Yulong Ao
Head of AI Framework Development at BAAI
Yulong Ao is the Head of AI Framework Development at BAAI, a Postdoctoral Fellow at Peking University, and holds a Ph.D. from the Chinese Academy of Sciences. He currently leads the development of the large-model training and inference framework FlagScale and the unified communication library FlagCX, both key components of the open-source unified AI software stack FlagOS. He pioneered industry-ready solutions for heterogeneous large-model training and inference across diverse compute architectures. His long-term research focuses on distributed systems and performance optimization in artificial intelligence, high-performance computing (HPC), and scientific computing. Previously, he worked at Huawei and Baidu, contributing to core technologies in large-model systems. In 2016, he jointly received China’s first ACM Gordon Bell Award.
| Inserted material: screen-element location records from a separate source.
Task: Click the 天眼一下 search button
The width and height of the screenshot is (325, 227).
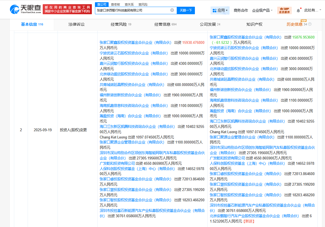Action: 186,10
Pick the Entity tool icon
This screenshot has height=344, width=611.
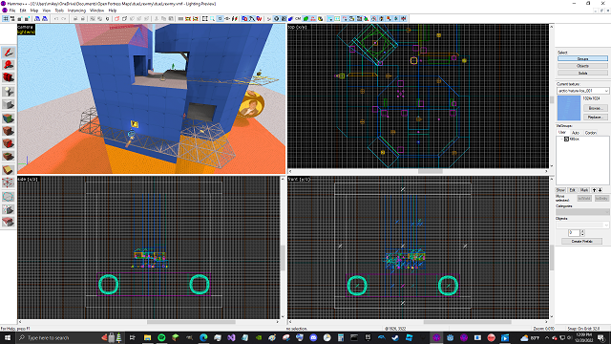point(9,92)
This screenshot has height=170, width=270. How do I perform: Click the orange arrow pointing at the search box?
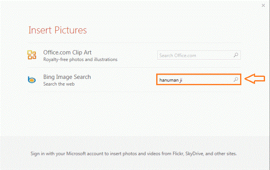pyautogui.click(x=255, y=79)
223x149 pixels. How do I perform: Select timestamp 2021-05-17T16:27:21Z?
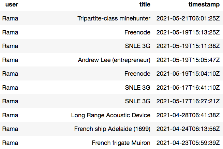point(188,101)
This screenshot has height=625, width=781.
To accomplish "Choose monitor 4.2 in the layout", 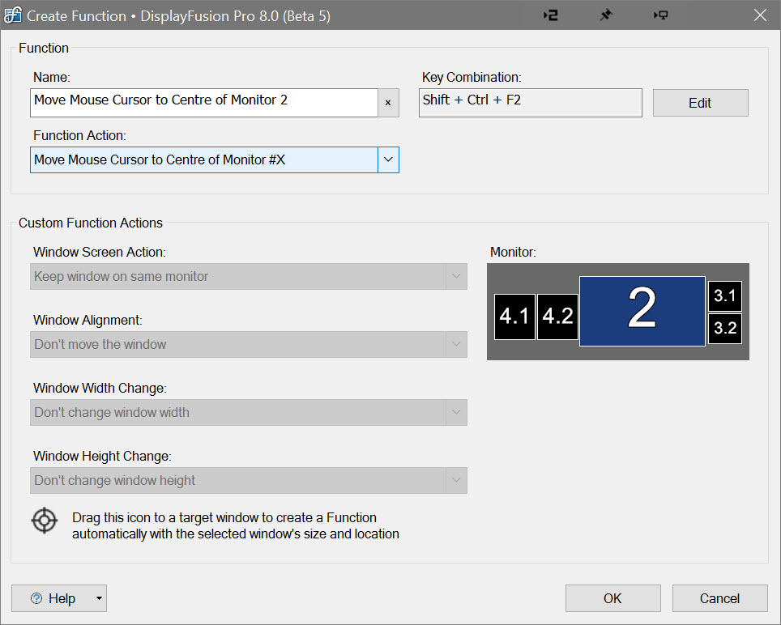I will (x=557, y=317).
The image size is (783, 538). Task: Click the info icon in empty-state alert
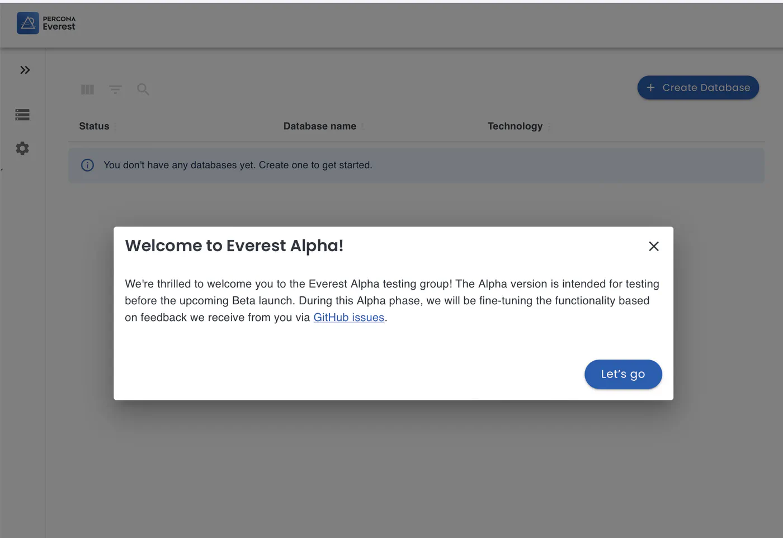tap(87, 165)
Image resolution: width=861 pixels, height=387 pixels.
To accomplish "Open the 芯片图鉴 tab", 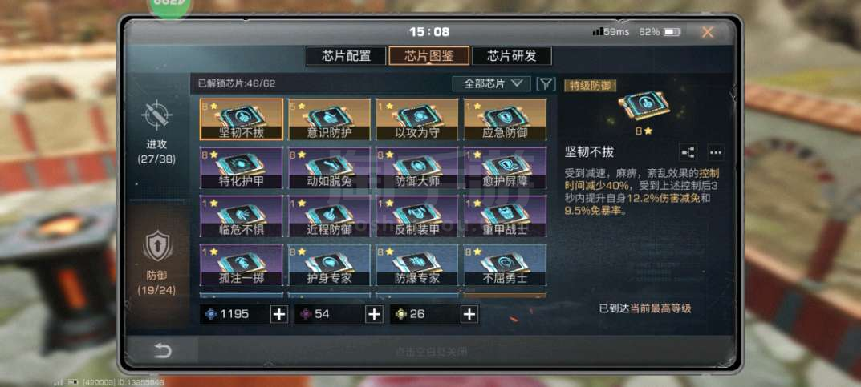I will (428, 56).
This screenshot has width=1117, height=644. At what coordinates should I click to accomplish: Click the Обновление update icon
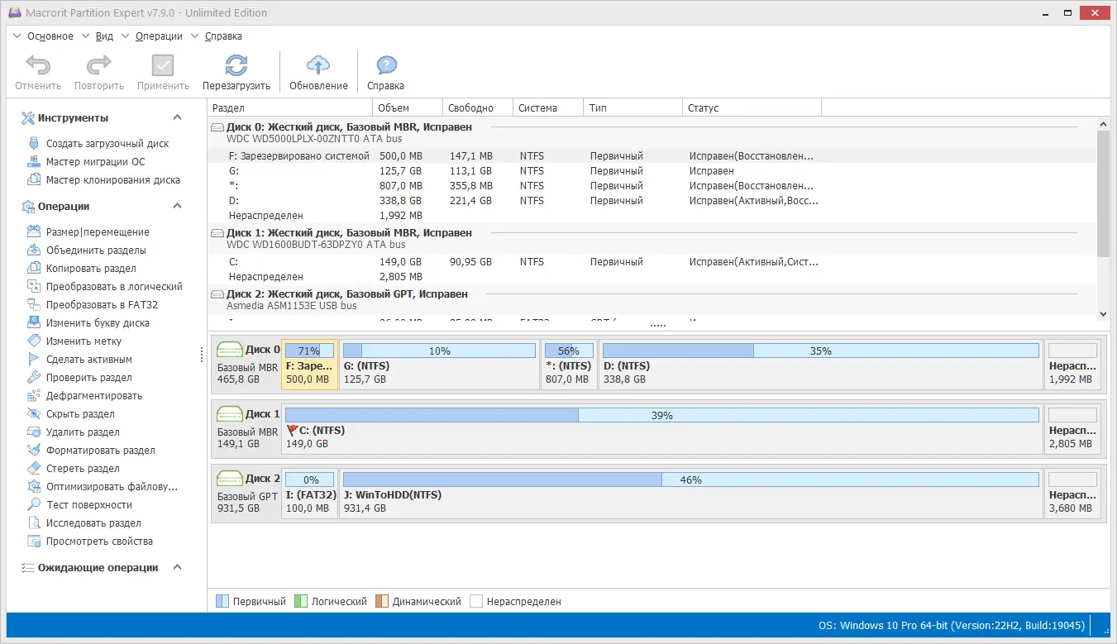pos(318,66)
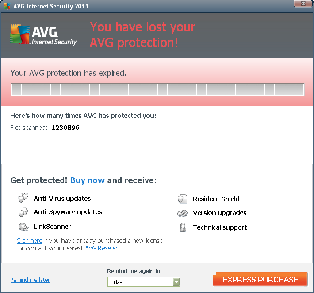314x293 pixels.
Task: Open the AVG Reseller link
Action: tap(102, 248)
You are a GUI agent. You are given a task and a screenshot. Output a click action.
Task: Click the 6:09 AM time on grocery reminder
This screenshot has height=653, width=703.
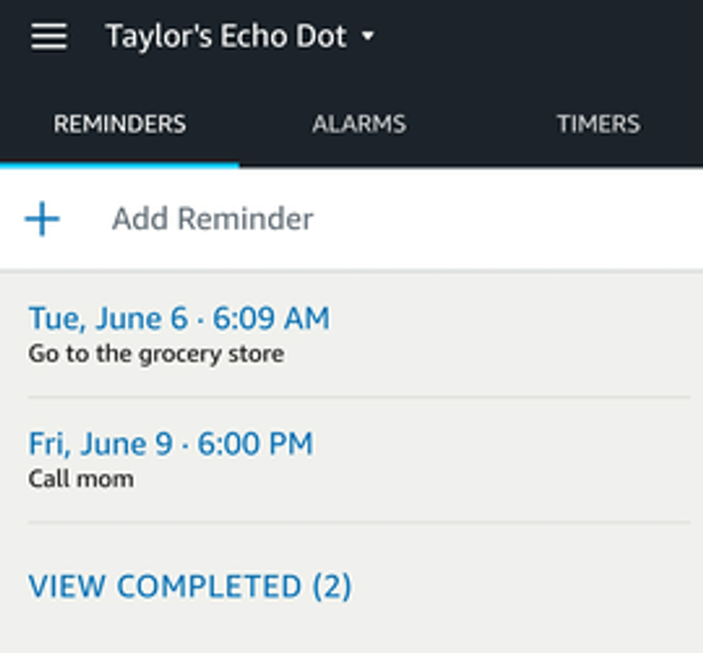[x=271, y=318]
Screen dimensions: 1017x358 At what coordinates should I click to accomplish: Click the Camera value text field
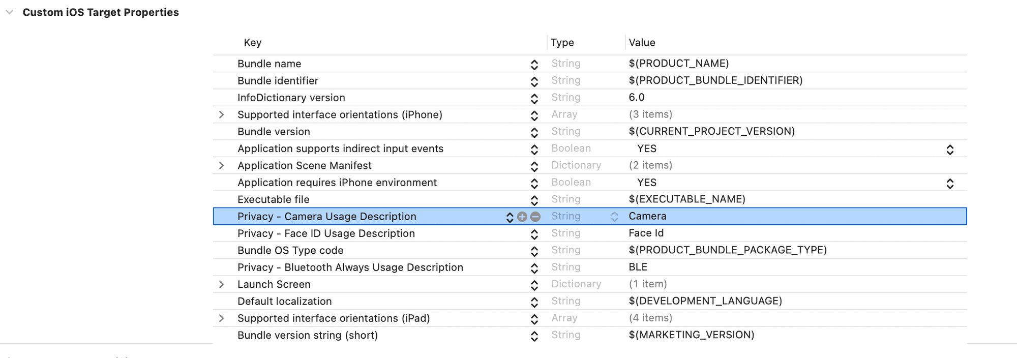point(647,216)
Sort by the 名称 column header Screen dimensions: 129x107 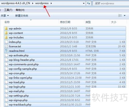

He has published over ten papers in top international conferences and journals, holds multiple domestic and international patents, and has participated in the formulation of national and international standards for operator interfaces and communication libraries.
Topic
Unified Computing Power, Unleashing Intelligence: The Evolution of FlagScale within the FlagOS Ecosystem
Abstract: The AIGC wave has accelerated the diversification of AI computing power, leading to the emergence of various chips. However, this fragmentation of computing resources has resulted in complex model deployment, challenging optimization, and rising costs. To address these issues, **FlagOS** has developed a unified AI infrastructure designed for multi-chip ecosystems. This report will provide an in-depth introduction to its two core components: **FlagScale** and **FlagCX**. The former enables integrated training and inference optimization through automatic tuning, multi-backend support, and heterogeneous mixed training and inference mechanisms; the latter establishes unified communication standards to support efficient cross-architecture collaboration. Together, they demonstrate how AI computing systems are evolving from fragmentation toward convergence.